Not only because it is Sunday, but because I haven’t had Chick-Fil-A in a long time. Over a year. Maybe two.

I don’t eat Chick-Fil-A because they throw millions of dollars at organizations trying to prevent my friends from having basic civil rights. While I can pay $30 and sign a document that grants me all the privileges and rights of marriage, my friends have to go to specialist attorneys and pay hundreds of dollars to have ironclad wills and powers of attorney drawn up to give them even a fraction of the protection I am entitled to. As any kid who got one cookie while everyone else got three will tell you, that’s no fair.
We have two handmade chocolate shops in my little touristy town. I only frequent one. That’s because one of them thinks tracts are cool Halloween treats. You make delicious fudge, and you hand out religious tracts? That just seems cold, mean and miserly. The owners of the other chocolate shop might be super-religious too. As far as I know they are extreme fundamentalists preaching hellfire and brimstone on their off days. But their chocolate is good, and they don’t disappoint little kids at Halloween as far as I know.
A lot of people are running around trashing Chick-Fil-A’s food. I’ll admit, it’s not for everyone. I myself prefer Long John Silver’s over Captain D’s when it comes to fast-food fish, but some may disagree with me. But I get the feeling a lot of people are trashing the food simply because they disagree with Chick-Fil-A’s really awful politics. I think that misses the point.
Boycotting something you don’t like doesn’t work. It’s like a man giving up tampons for Lent. It’s a meaningless and futile gesture. Giving up something you love? That’s putting your values where your stomach is!
When I worked in north Atlanta a few years back I was putting in 60 hours a week on average and making decent money for the first time in my life. I was putting in enough hours that I often didn’t have time to pack lunch, and so I ate out a lot. There was a Chick-Fil-A near my office. I would go through drive-through, park in a shady spot and let all the stress melt away over some waffle fries and chicken nuggets. On particularly stressful days I’d get their amazing soft-serve vanilla ice cream on a rich brownie. Sometimes I’d grab dinner there before battling the traffic to get home, which could take two hours sometimes. I would spend $50 at Chick-Fil-A some weeks. That’s enough to pay for one employee’s 6 hour shift.
But no more. As much as I could really go for some waffle fries right now, I don’t eat at Chick-Fil-A anymore. They use styrofoam and actively seek to prevent others from gaining basic civil rights. I don’t give a crap that they are Christian. I care that they seem to have less regard for the environment and their fellow human beings than the other fast food chains around.

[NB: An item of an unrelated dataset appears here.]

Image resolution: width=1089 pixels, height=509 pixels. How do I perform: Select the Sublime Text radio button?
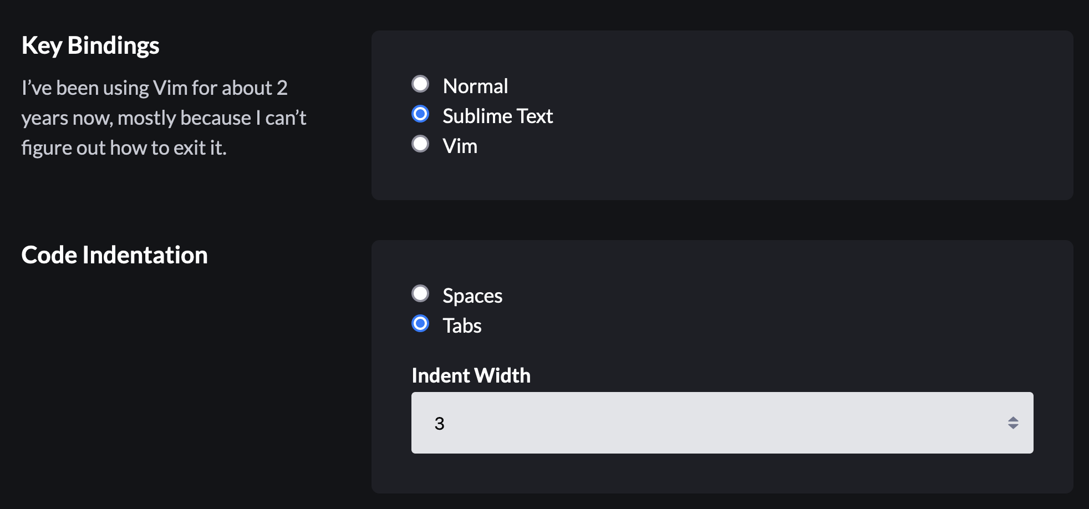420,114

It was hard to cut Chick-Fil-A out of my life. Sometimes a craving would overcome me and I’d just grab a serving of waffle fries on the sly. But I would feel bad afterwards. I’m not a perfect person, but I certainly don’t want to be part of the problem.
So if anyone from Chick-Fil-A HQ reads this, and I doubt they will, I would eat the hell out of your fundamentalist Christian chicken regardless of what your CEO blathers on about if it weren’t for the fact that your profits actively hurt people I love. And styrofoam? Really? You’re making an 80% profit off that soda already, spring for something biodegradable already.
So until Chick-Fil-A changes it’s policy, every day is like Sunday for me: I’ll just have to settle for Subway.